*ASSIGNMENT*. Your answer should hold only the lines from the one containing "The width and height of the screenshot is (1512, 789)." through the last line below, copied exactly; pictures stay out.

****

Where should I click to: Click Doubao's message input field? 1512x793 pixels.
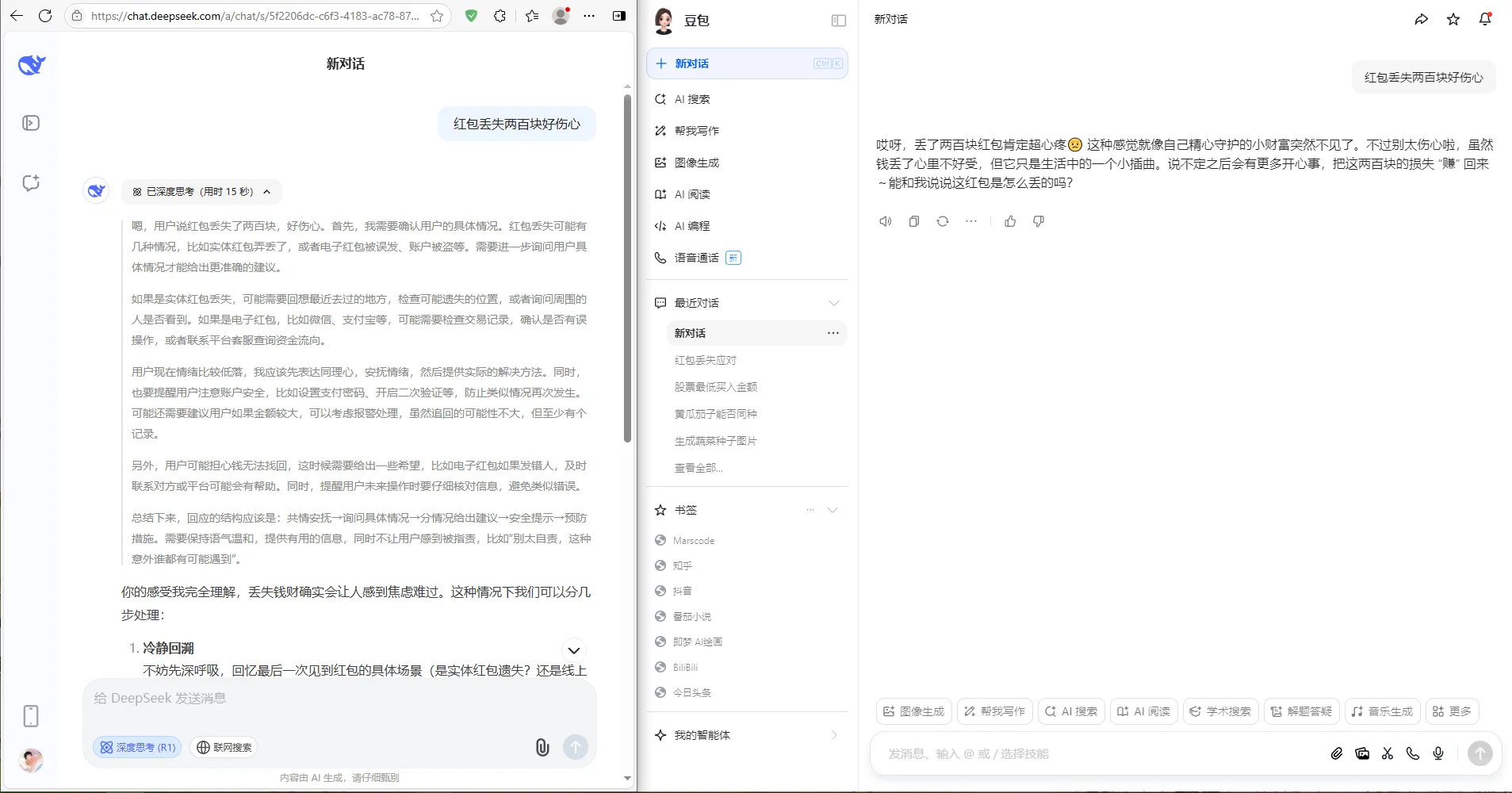(1070, 753)
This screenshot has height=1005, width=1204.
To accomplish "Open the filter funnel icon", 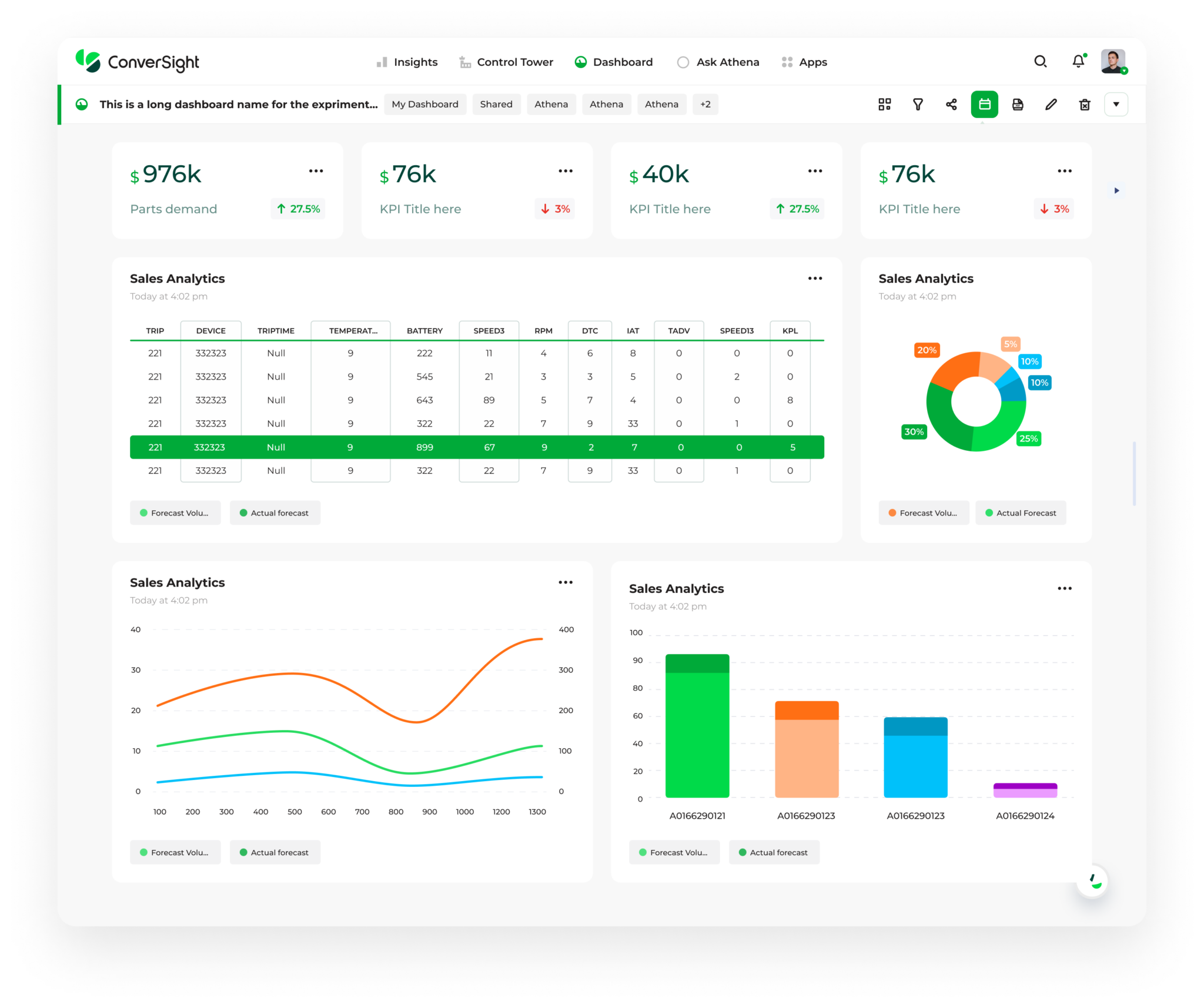I will [x=918, y=105].
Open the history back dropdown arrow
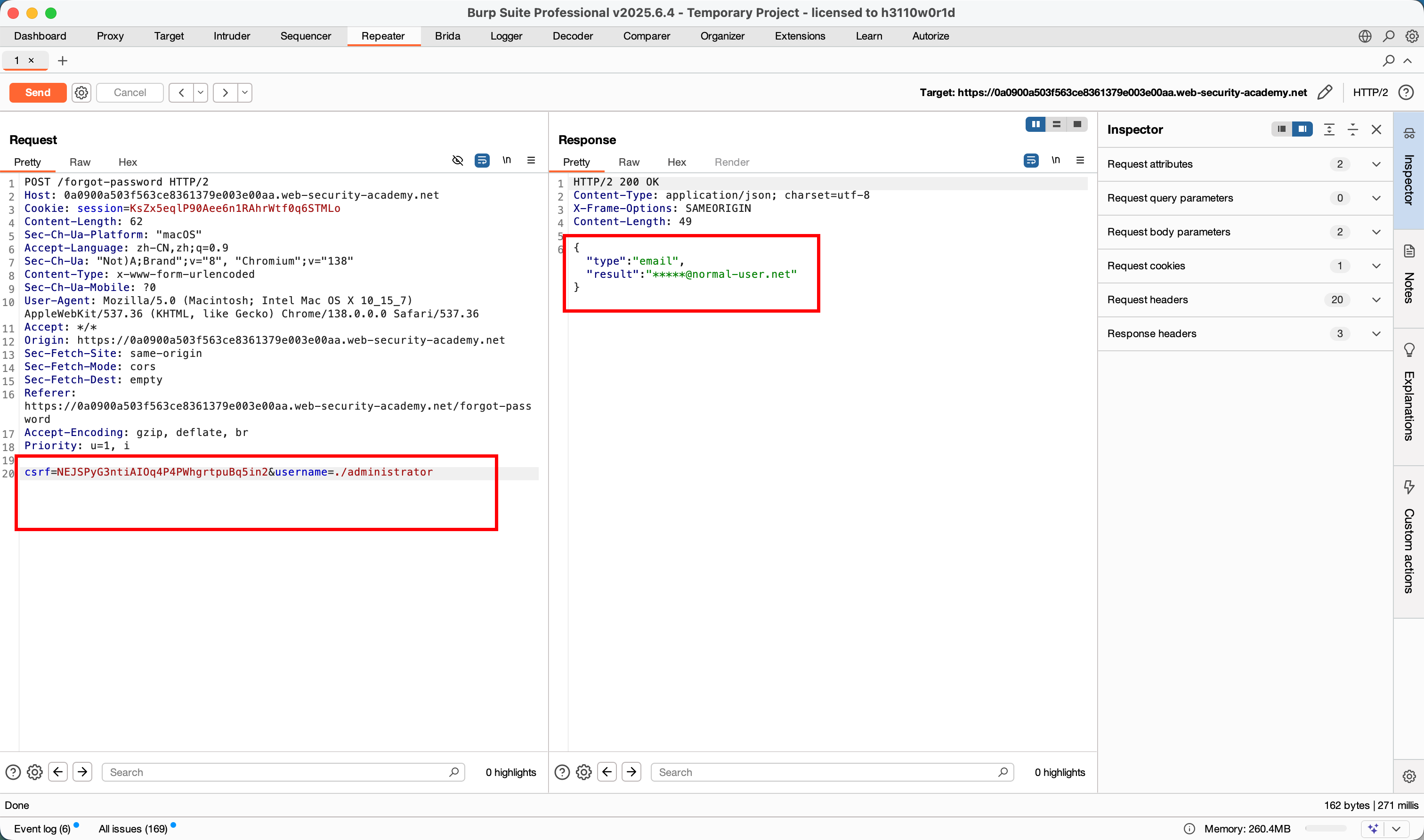 pos(201,92)
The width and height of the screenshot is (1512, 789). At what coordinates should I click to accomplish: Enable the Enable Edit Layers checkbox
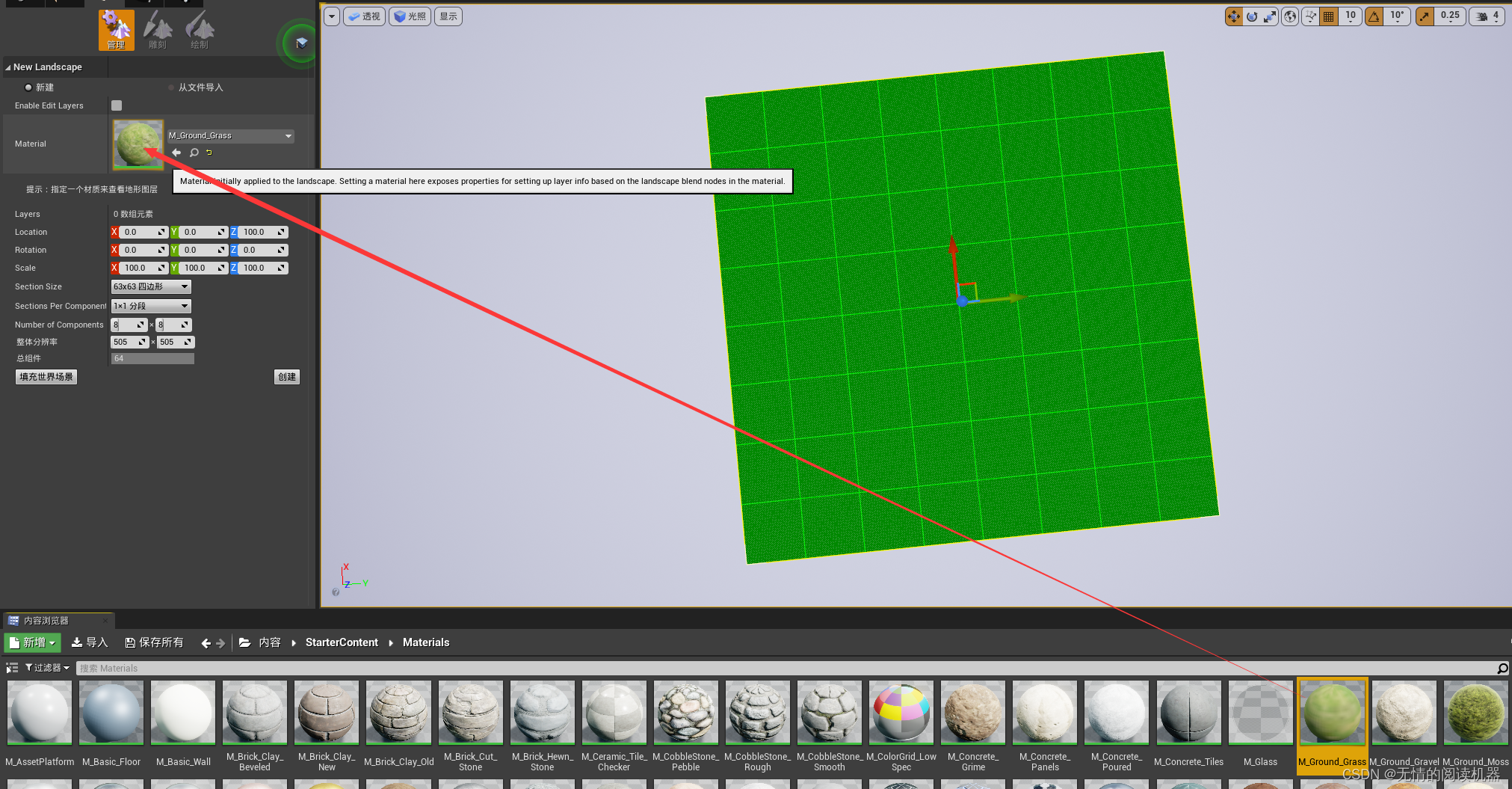[x=117, y=105]
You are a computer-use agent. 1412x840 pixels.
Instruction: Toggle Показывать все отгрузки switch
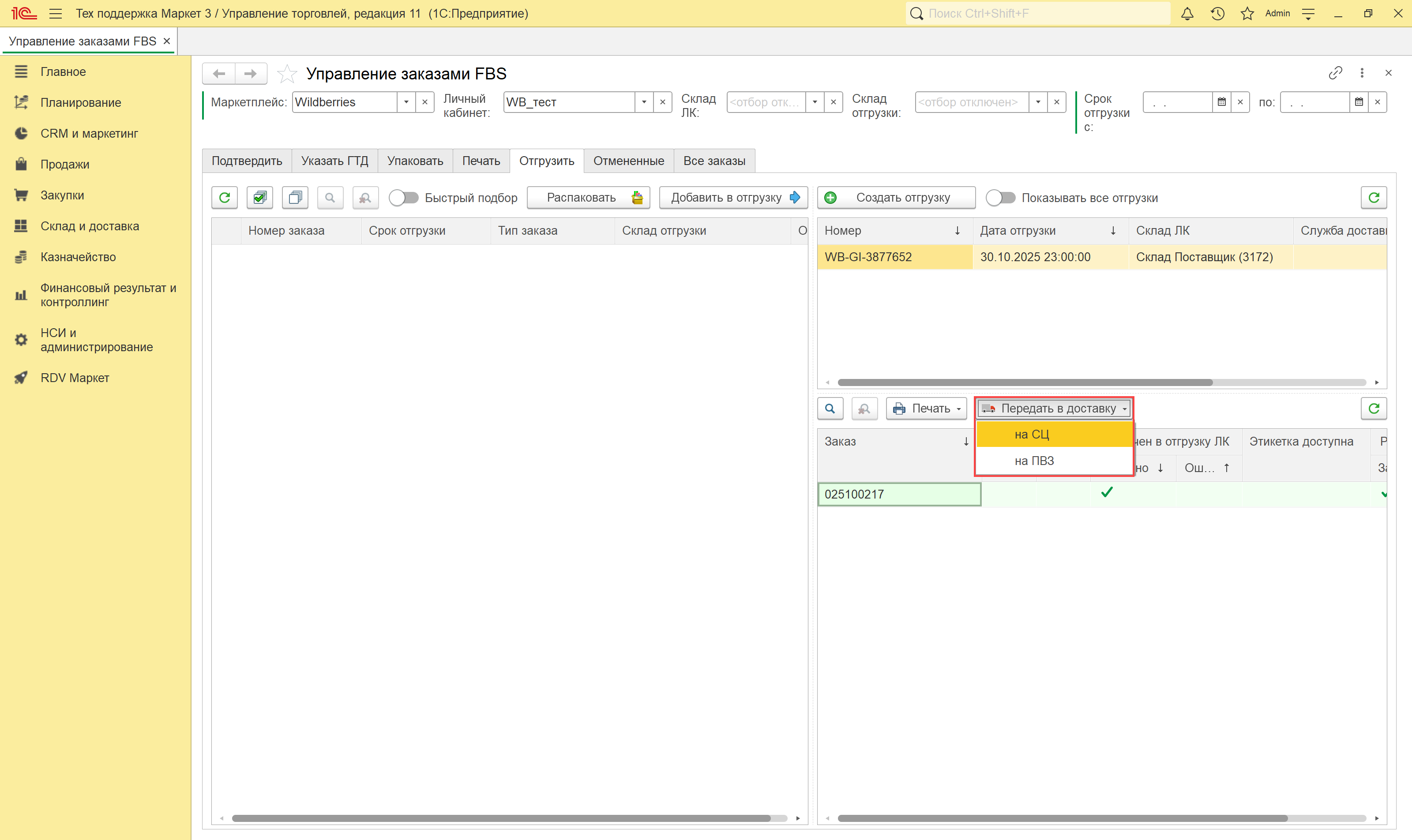tap(1000, 198)
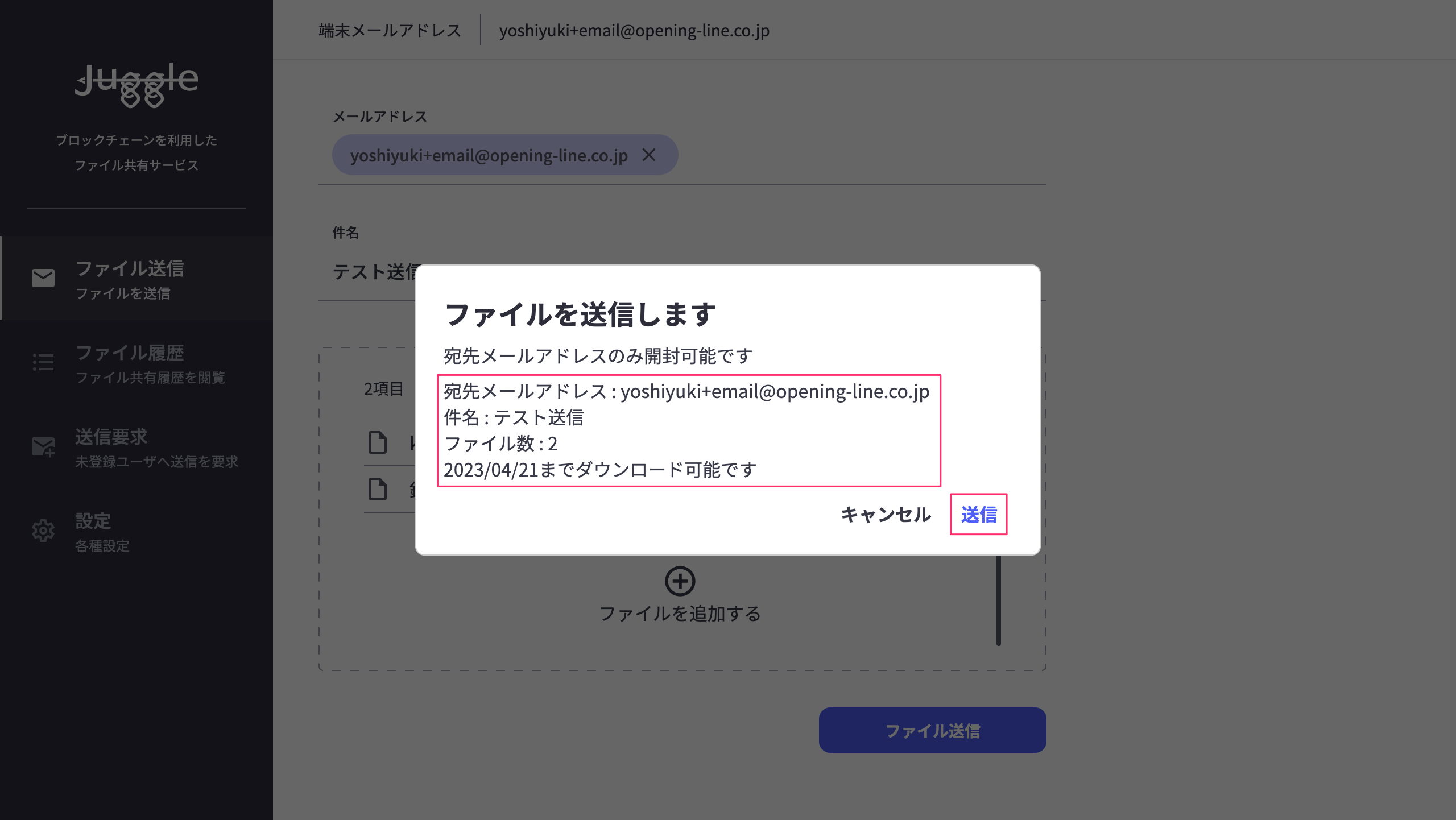Click the list icon for ファイル履歴
The width and height of the screenshot is (1456, 820).
pos(43,362)
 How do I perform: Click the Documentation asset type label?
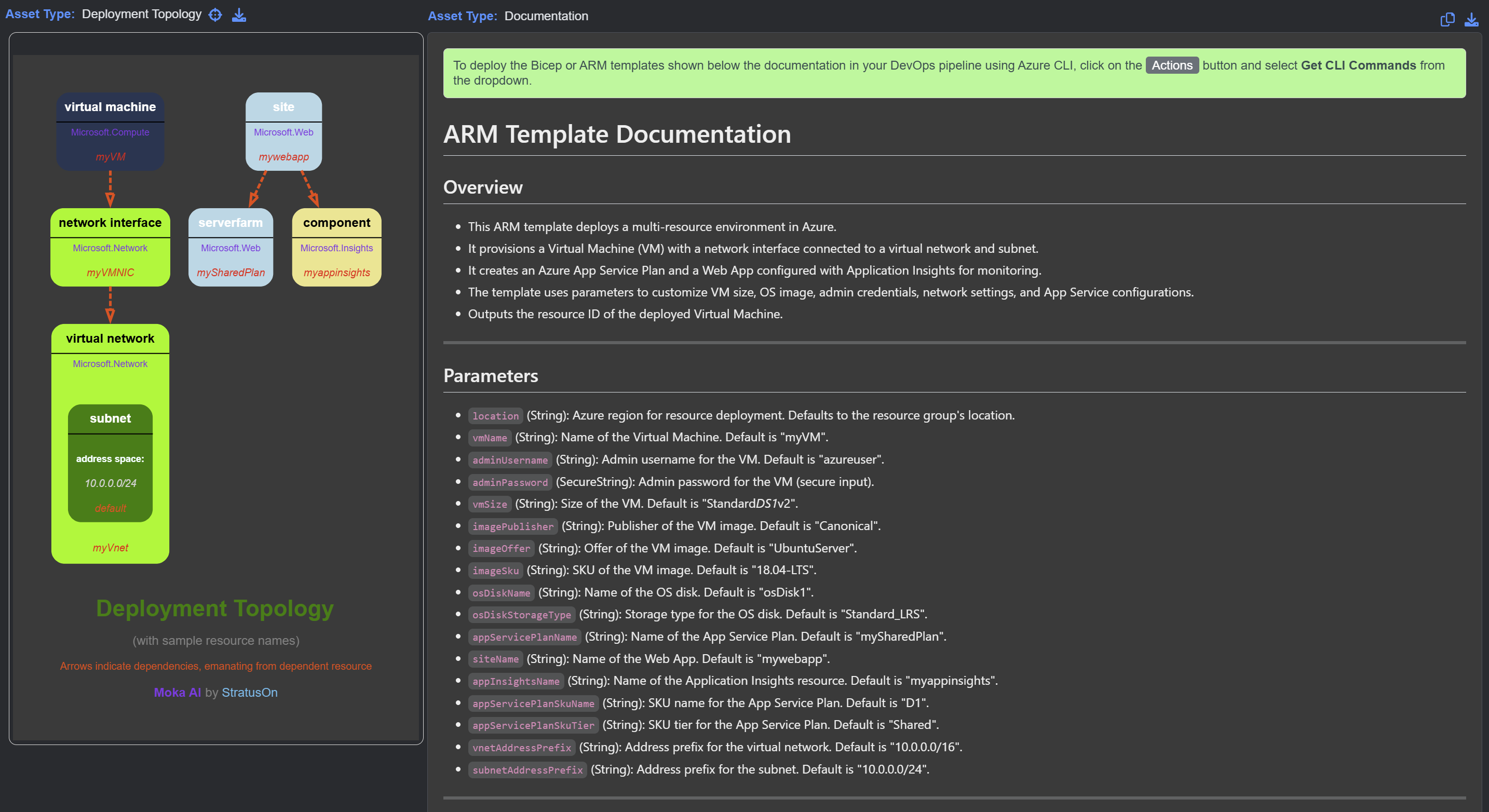546,16
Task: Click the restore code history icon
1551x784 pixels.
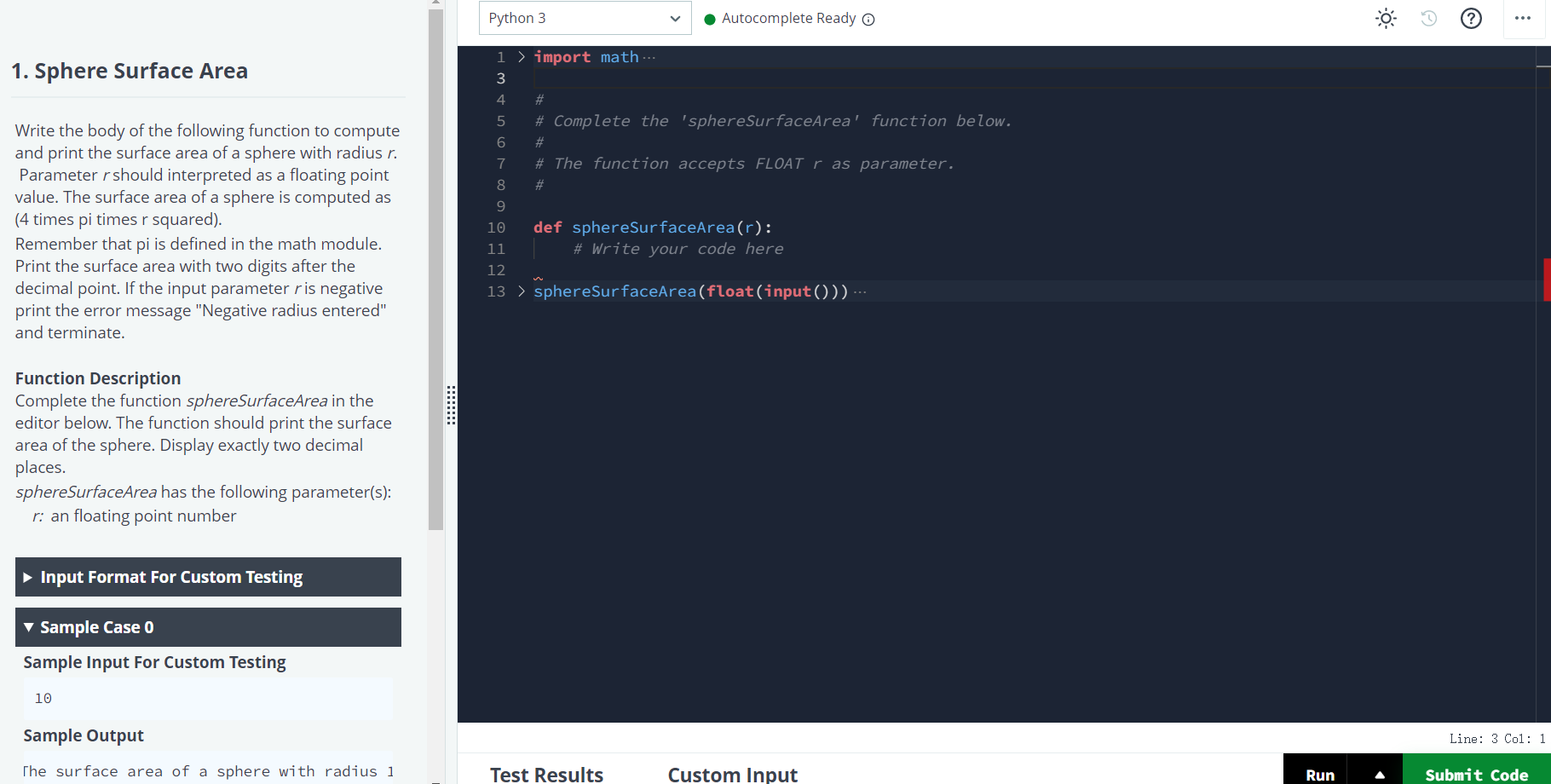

****

*RESPONSE TO THIS TASK*.
The width and height of the screenshot is (1512, 789). At what coordinates should I click to accomplish: Enable the Enable Edit Layers checkbox
[x=117, y=105]
You are a computer-use agent. 1412x840 pixels.
Instruction: Toggle Показывать все отгрузки switch
tap(1000, 198)
Click the list icon for ファイル履歴
The width and height of the screenshot is (1456, 820).
pos(43,362)
 How do I perform: Click the Documentation asset type label?
546,16
Task: Click the restore code history icon
1551x784 pixels.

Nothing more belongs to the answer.